=== AVAILABLE RECORDS ===
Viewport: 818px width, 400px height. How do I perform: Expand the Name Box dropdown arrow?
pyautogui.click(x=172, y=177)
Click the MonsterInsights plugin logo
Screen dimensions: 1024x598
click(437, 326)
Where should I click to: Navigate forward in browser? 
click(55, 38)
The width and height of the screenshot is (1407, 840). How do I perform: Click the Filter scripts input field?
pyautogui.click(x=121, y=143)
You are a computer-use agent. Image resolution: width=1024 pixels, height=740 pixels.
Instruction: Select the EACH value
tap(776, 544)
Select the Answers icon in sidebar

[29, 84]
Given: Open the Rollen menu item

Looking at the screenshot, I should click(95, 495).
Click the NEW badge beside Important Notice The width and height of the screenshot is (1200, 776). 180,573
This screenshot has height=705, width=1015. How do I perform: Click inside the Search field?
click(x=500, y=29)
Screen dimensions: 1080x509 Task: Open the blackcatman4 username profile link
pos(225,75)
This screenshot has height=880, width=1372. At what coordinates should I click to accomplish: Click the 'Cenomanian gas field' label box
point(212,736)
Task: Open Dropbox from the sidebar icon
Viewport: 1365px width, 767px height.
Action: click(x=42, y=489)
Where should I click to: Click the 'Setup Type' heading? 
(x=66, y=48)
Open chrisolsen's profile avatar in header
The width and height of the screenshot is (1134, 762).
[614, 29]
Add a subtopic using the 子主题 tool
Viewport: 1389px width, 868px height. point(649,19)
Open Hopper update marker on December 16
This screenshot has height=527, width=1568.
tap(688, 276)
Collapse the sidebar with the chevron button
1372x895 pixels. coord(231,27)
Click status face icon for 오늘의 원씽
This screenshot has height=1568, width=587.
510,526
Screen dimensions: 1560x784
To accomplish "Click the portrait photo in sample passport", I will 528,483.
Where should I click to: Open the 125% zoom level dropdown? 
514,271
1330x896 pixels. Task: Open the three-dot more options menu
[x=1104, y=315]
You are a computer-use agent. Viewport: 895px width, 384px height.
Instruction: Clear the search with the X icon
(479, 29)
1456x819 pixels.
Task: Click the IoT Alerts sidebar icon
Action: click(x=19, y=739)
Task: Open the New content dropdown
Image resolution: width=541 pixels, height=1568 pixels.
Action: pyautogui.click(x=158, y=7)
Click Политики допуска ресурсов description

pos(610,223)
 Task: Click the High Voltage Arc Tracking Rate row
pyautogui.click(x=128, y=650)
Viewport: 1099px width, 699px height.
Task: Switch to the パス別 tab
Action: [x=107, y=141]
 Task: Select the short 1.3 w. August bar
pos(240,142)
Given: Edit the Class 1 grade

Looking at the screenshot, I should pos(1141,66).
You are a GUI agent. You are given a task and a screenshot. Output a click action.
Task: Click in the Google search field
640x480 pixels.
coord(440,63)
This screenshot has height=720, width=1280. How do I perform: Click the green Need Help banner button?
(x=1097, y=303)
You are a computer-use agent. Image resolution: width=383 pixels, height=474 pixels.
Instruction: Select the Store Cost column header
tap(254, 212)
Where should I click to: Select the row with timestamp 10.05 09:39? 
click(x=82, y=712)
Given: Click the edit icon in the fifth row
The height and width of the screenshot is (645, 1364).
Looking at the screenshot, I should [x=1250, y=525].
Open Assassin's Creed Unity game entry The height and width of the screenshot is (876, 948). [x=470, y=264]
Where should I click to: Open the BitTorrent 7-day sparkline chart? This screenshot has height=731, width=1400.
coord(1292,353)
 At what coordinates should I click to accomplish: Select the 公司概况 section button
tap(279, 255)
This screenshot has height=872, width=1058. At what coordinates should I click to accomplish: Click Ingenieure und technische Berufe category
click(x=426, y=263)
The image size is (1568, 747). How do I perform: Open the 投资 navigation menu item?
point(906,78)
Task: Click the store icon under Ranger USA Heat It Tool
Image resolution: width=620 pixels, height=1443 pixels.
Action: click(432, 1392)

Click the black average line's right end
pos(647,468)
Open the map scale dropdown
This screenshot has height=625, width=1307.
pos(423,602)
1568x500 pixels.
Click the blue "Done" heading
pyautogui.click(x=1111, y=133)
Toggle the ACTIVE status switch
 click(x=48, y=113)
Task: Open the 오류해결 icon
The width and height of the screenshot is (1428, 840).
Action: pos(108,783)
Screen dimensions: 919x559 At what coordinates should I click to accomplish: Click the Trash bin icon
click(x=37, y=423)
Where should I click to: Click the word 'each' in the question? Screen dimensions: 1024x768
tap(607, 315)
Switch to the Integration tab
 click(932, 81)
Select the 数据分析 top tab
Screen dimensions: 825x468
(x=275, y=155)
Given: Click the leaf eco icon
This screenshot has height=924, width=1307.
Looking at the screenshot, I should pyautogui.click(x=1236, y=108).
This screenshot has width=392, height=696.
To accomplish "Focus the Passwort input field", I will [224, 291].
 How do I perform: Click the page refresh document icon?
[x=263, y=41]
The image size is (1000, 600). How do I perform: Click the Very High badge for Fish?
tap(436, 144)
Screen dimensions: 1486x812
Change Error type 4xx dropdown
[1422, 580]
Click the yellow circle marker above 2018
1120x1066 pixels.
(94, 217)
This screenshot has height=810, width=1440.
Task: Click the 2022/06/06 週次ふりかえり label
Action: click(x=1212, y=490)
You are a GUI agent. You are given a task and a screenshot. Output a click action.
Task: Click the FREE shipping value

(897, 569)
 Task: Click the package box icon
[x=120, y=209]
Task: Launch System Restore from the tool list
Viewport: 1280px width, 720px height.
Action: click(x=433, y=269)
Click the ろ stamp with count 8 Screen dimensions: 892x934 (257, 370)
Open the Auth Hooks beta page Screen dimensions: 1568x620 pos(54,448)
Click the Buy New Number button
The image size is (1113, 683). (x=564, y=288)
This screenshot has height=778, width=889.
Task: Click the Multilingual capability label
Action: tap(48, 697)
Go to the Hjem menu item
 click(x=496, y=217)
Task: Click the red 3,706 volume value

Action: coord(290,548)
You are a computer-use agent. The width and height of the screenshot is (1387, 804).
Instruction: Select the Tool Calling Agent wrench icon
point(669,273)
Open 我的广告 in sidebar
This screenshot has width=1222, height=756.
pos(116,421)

=== INSTRUCTIONS FOR THE TASK ===
Reproduce verbatim the lines between the one containing "Where should I click to: Click the 'Setup" and the one containing "Viewport: 1389px width, 868px", inclusive.

=== COMPLETED TASK ===
Where should I click to: Click the 'Setup Type' heading? 
(x=66, y=48)
Open chrisolsen's profile avatar in header
The width and height of the screenshot is (1134, 762).
[614, 29]
Add a subtopic using the 子主题 tool
Viewport: 1389px width, 868px height. point(649,19)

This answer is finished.